Personal Retirement Savings Accounts (PRSAs) will fail to reach low-income workers because contributions to Special Savings Incentive Accounts (SSIAs) continue to eat into take-home pay, according to brokers.
More attractive rates of tax relief also serve to make PRSAs a better deal for people with above-average income.
Tax relief on pensions is granted at a person's marginal rate, so a contribution of €100 will effectively only cost a 42 per cent taxpayer €58. Anyone earning less than €28,000 will only pay tax at the standard rate of 20 per cent, reducing the tax incentive for taking out a pension.

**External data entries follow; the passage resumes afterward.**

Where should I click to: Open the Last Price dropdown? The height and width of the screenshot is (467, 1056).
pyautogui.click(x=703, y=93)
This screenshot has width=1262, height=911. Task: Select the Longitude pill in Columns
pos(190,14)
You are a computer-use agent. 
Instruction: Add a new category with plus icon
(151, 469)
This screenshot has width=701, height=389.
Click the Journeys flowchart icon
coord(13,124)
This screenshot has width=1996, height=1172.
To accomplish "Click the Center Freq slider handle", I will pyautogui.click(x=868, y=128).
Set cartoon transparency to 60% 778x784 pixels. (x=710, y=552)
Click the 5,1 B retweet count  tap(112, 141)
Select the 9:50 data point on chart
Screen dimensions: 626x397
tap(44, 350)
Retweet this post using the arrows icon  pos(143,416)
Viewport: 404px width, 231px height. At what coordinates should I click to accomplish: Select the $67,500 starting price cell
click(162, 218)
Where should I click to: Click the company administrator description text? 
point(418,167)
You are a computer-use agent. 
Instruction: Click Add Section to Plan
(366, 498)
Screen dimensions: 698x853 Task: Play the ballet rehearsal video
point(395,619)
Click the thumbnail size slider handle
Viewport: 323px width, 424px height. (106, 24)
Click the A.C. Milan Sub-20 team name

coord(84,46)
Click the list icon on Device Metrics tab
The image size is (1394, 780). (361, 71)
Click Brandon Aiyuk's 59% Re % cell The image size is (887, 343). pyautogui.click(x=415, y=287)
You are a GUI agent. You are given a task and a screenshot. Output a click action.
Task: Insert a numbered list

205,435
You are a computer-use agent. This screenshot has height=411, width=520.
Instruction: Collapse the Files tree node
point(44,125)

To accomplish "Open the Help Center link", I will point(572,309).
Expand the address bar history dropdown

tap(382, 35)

"SSIAs still have three or four years to run, depending on when you took them out," said Mr Diarmuid Kelly, chief executive of the Professional Insurance Brokers Association (PIBA). "For anyone paying 20 per cent tax, their SSIA may be more efficient. If a joint-income couple put the maximum €254 a month into their SSIAs, that's €500 odd a month," Mr Kelly said.
They will then receive a 25 per cent Government top-up on their SSIA contributions. Low-income workers simply do not have the additional spare cash to invest in a PRSA, Mr Kelly added.
More likely to be excluded from occupational pension schemes, low-income workers are part of the Government's main target market for PRSAs.
Take-up of the pensions will depend on employers' attitudes, according to Mr Kelly. Employers receive a PRSI saving of 10.75 per cent of PRSA contributions deducted from payroll, without having to contribute to the schemes themselves. "If the employers gives that saving back to the employee, that might give an additional boost to the scheme," he said.
The employee would then receive tax relief of 20 per cent, PRSI relief of 6 per cent, plus 10.75 per cent of the amount they contribute.
"That has to be encouraged, although it is still very questionable whether PRSAs will reach the target market," he said. Instead, brokers believe that PRSAs will simply replace personal pensions as a means for self-employed people to save for retirement.
Those who do take out PRSAs will find it difficult to build up an adequate pension. "Even if you are relatively young, you should be putting in 15 per cent of your salary a year to get a good pension. That's quite a lot for someone on €25,000 a year. It's over €300 a month," Mr Kelly said.
PRSAs were set up under the principle that some retirement provision was better than nothing at all.
Charges were capped on standard PRSAs to make them more affordable, while the minimum contribution was set at just €300 a year, regardless of whether or not that was enough to generate an adequate pension.
Consumers were supposed to be able to stop and start contributions when they wished.
However, some PRSA providers decided to raise the bar by refusing to pay commission to brokers on contributions below €150 a month, reducing the flexibility of the products for people who wanted to receive independent financial advice before buying.
A person earning €20,000 is unlikely to be able to put €150 a month into a PRSA, Mr Kelly said, despite the fact that it is recommended that they should actually be putting in €250 a month under the 15 per cent of salary guideline.
Some providers have since reduced their thresholds. However, there is still a danger that lower-income people will have no choice but to buy PRSAs directly from bancassurers, Mr Kelly warned.
Some good news on PRSAs emerged last week when one online intermediary announced it would sell Irish Life standard PRSAs on an execution-only, nil-commission basis.
Charges on contributions are capped at 5 per cent under standard PRSAs, meaning that for every €100, most product providers will deduct €5.
But people who buy a PRSA from LA Brokers, at www.labrokers.ie, will see the full €100 invested in their PRSA fund and will only pay annual management charges of 1 per cent or less.
Mr John Geraghty, chief executive of LA Brokers, said he was trying to "look at the glass half full with PRSAs", but that the actual number of PRSAs sold by the main product providers so far was "a complete and utter disaster" for the market.
Consumers were supposed to be able to buy standard PRSAs "off-the-shelf". But by bringing out so many non-standard and standard PRSAs, the industry confused consumers, Mr Geraghty said.